Payload encryption at step boundaries (covered in the security section above) ensures that the persisted state between steps is encrypted. If the execution framework's storage is compromised, the attacker gets encrypted blobs with execution-scoped keys that no longer exist.
Decision Context
Security teams and compliance auditors need to know what an agent did, why it did it, and on whose behalf. Every execution step, tool call, model inference, and guardrail evaluation produces a structured trace. These traces are sanitized: no employee names, no PII, no raw document content. References to subjects are stored as opaque reference IDs that only security administrators with the appropriate RBAC scope can resolve back to identifiable records. The trace captures the structure of the decision (which tool, which policy, which branch, what confidence level) without exposing the subjects of the decision.
This isn't just an observability feature. Comprehensive security context for agents requires capturing not just what was accessed, but the full decision chain: what the agent observed, what it considered, what it chose, and what it discarded. That context is what enables post-incident analysis and continuous improvement of guardrail policies.

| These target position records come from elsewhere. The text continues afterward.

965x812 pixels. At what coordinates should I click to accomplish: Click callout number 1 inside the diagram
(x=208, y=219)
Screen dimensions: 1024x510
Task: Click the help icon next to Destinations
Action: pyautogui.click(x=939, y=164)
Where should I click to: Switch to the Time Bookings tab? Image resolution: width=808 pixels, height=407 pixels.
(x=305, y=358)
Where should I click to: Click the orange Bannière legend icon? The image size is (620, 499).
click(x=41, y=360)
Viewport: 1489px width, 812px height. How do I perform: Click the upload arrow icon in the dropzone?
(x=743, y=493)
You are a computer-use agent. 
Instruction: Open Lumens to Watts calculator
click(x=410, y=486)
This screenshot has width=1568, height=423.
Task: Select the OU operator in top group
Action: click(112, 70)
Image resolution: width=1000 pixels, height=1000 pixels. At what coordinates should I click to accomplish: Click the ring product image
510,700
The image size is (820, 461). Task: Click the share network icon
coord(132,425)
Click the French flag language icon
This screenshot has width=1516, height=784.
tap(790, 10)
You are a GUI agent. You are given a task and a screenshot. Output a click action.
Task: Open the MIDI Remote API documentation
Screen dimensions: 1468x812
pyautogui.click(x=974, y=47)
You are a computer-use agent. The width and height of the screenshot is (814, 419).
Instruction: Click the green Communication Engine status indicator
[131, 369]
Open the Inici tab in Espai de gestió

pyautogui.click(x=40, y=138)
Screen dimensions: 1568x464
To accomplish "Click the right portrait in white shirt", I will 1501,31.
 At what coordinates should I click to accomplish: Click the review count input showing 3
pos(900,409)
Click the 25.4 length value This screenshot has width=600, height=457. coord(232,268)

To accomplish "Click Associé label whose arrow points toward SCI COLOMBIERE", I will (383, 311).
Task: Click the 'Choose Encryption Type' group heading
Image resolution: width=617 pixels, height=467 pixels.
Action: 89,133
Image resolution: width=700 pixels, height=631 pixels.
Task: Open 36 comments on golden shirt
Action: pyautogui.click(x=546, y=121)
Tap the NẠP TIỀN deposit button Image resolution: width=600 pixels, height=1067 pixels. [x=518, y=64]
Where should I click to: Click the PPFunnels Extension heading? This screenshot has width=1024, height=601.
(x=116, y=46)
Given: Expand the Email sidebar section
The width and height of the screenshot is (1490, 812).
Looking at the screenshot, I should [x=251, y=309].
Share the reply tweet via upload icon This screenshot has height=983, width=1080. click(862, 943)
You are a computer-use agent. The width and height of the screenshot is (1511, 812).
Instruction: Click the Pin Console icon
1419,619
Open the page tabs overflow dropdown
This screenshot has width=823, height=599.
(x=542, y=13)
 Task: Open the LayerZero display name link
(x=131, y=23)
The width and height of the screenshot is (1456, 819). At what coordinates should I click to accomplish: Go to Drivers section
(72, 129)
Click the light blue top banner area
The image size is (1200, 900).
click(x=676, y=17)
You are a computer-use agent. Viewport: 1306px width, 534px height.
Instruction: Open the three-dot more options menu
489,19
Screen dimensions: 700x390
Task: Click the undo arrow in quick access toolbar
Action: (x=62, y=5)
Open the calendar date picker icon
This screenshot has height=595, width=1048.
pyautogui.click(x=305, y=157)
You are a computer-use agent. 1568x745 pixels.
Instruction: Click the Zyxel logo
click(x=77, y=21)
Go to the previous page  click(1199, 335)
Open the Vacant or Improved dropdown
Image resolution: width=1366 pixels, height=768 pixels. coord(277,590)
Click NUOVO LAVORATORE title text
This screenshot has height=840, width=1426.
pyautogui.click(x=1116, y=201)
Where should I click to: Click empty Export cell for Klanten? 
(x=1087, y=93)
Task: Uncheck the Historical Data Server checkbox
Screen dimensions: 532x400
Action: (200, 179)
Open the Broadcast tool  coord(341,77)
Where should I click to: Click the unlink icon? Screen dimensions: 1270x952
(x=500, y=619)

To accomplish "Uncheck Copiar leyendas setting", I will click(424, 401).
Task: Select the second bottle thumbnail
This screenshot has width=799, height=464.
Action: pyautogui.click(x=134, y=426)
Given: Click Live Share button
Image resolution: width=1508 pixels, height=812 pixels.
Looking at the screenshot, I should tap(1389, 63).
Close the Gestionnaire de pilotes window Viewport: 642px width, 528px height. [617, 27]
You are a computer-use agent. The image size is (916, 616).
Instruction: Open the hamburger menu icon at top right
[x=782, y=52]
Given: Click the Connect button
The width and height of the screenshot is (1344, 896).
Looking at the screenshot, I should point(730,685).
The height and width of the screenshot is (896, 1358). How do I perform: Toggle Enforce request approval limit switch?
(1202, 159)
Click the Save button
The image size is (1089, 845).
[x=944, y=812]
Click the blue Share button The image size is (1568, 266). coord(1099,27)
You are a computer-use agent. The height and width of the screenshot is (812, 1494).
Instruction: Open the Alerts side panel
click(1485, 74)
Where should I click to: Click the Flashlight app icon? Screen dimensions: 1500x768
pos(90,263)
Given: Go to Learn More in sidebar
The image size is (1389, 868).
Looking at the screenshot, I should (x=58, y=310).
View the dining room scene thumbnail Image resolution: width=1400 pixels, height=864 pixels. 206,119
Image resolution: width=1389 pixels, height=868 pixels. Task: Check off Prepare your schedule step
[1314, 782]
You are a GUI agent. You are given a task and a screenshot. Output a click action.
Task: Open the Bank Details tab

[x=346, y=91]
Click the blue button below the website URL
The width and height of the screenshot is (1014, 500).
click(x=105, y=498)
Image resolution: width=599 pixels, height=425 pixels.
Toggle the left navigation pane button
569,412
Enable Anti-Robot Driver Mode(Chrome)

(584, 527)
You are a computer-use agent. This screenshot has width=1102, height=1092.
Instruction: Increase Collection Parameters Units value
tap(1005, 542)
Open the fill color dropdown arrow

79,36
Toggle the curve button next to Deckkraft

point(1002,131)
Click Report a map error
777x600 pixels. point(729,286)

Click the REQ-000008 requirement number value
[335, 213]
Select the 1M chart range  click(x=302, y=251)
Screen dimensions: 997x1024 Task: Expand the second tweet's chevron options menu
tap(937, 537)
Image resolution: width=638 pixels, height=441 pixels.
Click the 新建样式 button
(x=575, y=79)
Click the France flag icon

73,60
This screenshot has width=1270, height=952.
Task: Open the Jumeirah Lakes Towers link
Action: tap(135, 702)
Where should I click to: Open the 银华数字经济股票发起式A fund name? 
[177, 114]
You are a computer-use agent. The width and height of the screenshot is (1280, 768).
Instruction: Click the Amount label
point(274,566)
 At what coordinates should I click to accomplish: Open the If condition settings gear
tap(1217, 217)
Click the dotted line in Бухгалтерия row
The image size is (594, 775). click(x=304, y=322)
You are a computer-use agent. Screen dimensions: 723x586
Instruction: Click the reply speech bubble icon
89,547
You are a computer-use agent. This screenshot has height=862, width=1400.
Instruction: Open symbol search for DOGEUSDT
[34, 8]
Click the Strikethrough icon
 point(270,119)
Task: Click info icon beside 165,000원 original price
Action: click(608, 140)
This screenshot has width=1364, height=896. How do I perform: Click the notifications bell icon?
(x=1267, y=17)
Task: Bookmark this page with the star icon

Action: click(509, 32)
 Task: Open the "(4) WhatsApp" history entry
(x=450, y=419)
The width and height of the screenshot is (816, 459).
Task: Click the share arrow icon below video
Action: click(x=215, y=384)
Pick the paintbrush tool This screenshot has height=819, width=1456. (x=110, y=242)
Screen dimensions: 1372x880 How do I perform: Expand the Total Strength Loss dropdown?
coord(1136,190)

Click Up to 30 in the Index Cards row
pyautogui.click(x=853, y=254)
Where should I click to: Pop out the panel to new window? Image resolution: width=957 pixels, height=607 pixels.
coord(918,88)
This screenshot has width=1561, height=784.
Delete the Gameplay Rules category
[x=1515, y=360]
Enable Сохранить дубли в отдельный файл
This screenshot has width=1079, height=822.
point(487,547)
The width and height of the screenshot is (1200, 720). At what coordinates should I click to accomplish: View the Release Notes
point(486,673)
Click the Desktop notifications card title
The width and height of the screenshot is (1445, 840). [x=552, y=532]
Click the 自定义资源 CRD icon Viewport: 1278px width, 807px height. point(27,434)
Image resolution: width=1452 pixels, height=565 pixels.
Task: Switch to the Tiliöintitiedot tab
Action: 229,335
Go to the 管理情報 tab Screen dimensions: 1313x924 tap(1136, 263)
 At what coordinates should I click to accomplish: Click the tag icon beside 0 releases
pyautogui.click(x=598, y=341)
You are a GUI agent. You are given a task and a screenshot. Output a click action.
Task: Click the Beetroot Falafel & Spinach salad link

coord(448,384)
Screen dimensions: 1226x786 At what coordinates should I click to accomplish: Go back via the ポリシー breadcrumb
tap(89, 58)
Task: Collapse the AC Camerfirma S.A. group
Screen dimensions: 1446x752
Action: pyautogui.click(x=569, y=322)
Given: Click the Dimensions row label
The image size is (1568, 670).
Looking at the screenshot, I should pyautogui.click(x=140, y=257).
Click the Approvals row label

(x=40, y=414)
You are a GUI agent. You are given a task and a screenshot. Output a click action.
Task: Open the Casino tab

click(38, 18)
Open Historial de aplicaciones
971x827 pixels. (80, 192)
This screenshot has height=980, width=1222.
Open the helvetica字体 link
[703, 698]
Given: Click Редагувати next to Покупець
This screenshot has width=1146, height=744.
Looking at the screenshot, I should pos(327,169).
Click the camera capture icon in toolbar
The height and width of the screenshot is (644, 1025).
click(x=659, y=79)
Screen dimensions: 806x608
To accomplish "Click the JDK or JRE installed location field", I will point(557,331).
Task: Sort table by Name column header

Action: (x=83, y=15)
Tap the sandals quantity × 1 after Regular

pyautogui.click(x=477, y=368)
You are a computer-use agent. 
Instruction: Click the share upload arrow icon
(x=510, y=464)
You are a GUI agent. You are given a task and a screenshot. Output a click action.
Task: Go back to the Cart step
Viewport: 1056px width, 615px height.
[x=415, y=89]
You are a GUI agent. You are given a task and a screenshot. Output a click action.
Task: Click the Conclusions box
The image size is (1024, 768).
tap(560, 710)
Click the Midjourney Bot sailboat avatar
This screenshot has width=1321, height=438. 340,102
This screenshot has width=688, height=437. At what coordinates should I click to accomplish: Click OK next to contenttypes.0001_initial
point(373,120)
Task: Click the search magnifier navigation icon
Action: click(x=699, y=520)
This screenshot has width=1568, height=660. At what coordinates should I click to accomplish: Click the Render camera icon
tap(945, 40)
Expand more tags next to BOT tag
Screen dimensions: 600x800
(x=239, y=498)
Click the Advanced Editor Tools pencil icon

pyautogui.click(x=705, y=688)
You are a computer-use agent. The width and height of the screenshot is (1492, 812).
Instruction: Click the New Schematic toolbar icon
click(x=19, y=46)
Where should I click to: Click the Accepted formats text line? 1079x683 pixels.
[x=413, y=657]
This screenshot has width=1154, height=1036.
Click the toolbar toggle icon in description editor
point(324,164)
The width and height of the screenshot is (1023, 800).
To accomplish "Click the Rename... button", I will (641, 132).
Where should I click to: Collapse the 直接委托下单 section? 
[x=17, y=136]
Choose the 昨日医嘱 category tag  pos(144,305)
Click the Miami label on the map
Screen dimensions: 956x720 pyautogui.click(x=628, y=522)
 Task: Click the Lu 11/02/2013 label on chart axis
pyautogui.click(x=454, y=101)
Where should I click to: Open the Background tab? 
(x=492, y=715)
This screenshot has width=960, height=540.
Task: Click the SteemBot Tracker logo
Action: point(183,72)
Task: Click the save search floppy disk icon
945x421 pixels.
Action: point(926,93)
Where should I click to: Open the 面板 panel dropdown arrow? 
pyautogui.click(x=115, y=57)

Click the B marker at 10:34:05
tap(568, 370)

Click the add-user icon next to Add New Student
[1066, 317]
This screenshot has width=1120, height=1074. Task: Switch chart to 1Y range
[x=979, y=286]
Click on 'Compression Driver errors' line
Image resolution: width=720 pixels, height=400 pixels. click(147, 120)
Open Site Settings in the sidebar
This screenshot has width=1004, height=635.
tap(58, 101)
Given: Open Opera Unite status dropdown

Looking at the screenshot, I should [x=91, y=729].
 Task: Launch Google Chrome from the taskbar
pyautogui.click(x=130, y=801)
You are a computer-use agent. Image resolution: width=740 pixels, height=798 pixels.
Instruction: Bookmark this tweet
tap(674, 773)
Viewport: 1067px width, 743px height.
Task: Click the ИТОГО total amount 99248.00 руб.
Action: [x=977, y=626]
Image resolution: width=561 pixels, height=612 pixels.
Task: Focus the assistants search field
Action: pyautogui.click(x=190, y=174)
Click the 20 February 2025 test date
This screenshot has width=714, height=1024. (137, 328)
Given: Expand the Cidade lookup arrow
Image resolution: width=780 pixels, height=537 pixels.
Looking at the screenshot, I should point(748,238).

The traces feed back into the platform's decision trace infrastructure (more on that in a future post), where they become queryable: "Show me every time an agent escalated a guardrail violation in the last 30 days" or "Which agents triggered the most tool approval requests this quarter?"
What This Adds Up To
Security for AI agents isn't a single feature. It's a set of constraints that compound: externalized payloads with per-execution encryption bound data exposure to a single run. RBAC with dual authorization (platform-level and system-of-record-level) ensures agents can only access what both the platform and the source system authorize. Guardrails at three checkpoints with bring-your-own-policy support let organizations encode their own rules without waiting for platform updates. Durable execution with step isolation contains failures and makes recovery automatic.
Each layer is straightforward on its own. Together, they form the posture that enterprise systems require before they'll let an agent touch production data.